I remarked yesterday on the way pundits keep trying to interpret the polls either without any historical context, or at best trying to introduce a historical context that they proceed to get wrong. All the more refreshing, then, to read a commentator who knows what he’s talking about. Step forward Antony Green, with a fascinating piece yesterday on the cycles of state and federal politics.

Green’s graphs, going back to Labor’s low point in 1969, clearly show the cyclical nature of party fortunes. The same pattern keeps repeating: a party wins government federally at the high point of its fortunes, then the tide starts to run out again and it loses seats at state level until eventually it loses federally as well and the cycle starts again.

There’s nothing new about what’s happened over the past four years, it’s only that it’s been unusually sudden. Green’s second graph, just showing the proportion of state seats held, makes vivid, as he puts it, “how Labor’s representation has fallen off a cliff at the last two state elections.”

That certainly suggests that the Gillard government is doomed; whenever a party has previously reached that low level of fortunes in the states (Labor in 1975, the Coalition in 2006) it has lost the next federal election decisively.

But the cycle also provides comfort for Labor supporters who may be concerned that their party is beyond recovery; there are plenty of precedents for parties coming back from disaster. Green has valuable things to say about the changing nature of our political parties and their class basis, but ultimately he remains unconvinced by the argument that Labor’s predicament today is radically different to what parties have faced before. For what it’s worth, I think he’s probably right.

That’s not to say the trend always moves uniformly. Labor recovered somewhat from a trough in the late 1980s, winning the 1989 Queensland election and almost winning in 1991 in New South Wales. In an earlier period, the Coalition recovered from its low point in the early 1950s (when it was out of government in every state bar South Australia), going on to win a further five federal elections — it was saved by the great Labor split.

The historical record certainly warns against explaining election results by short-term factors — the personalities of the leaders, election campaigns, the headlines of the day. No doubt those things have some influence, but clearly there are longer-term causal influences at work.

It’s not at all clear, however, what they are. Green suggests (as have several others) that being in federal government is itself causally responsible for poor state performance: “the party in office federally clearly has a deleterious impact on that party’s representation across the country.” But I’m not sure that’s the best explanation.

I’d suggest that what’s happening is that over recent decades winning government federally seems for some reason to lag a bit behind a party’s performance at state level, so that the federal win tends to represent the high point of a party’s achievement. (This seems to be connected with the fact that close federal elections always go to the incumbent, whereas there’s no such regularity at state level.)

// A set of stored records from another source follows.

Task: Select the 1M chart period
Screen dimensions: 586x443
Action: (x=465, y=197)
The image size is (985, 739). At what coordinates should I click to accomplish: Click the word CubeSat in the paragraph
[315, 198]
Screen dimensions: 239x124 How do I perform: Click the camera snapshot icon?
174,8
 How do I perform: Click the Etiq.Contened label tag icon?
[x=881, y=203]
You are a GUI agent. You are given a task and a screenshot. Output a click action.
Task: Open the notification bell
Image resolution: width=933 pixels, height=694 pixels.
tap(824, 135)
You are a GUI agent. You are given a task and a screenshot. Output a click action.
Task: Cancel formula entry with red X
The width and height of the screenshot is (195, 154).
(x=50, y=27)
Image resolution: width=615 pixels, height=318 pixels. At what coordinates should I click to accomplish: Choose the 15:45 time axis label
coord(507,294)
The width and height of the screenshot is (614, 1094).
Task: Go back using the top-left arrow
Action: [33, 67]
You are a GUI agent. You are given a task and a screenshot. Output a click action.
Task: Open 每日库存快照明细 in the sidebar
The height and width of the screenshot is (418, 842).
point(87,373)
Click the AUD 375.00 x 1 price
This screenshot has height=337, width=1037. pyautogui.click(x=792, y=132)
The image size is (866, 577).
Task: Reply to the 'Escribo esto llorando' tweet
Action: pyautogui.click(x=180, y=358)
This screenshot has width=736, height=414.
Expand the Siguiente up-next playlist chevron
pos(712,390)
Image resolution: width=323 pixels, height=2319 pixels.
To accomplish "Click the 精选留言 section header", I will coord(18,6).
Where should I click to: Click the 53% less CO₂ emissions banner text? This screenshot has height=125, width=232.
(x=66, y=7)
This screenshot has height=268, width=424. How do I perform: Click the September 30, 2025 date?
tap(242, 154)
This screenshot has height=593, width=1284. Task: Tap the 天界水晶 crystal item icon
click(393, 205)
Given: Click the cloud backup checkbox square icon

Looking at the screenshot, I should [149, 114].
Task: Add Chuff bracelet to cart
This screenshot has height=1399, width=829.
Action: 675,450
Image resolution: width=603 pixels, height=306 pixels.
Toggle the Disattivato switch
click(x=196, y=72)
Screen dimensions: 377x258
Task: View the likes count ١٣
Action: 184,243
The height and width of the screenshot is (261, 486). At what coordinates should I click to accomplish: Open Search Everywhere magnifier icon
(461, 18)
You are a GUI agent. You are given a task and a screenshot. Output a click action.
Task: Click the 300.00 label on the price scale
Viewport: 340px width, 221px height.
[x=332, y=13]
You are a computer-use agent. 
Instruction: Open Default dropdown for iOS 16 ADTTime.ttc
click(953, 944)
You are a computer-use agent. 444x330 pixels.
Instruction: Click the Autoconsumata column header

From that point they lose ground both state and federally (federal governments never seem to get big swings in their favour, but they almost always start with a bigger cushion) until they reach a new low point, which tends to coincide with a change of federal government, starting the pattern afresh. It’s not that people are consciously “balancing” state and federal governments, just that the two cycles are not perfectly aligned.

Ten years ago, for example, the Coalition was clearly on the nose at state and federal levels, but the “stickier” nature of federal elections meant that dissatisfaction showed up mostly at state elections. When Labor finally won federally in 2007 that was its peak, and the subsequent decline has been precipitous.

The question now is whether Labor can reverse that decline before it claims Julia Gillard. History is against it, but of course there is no precedent for anything until it’s done a first time.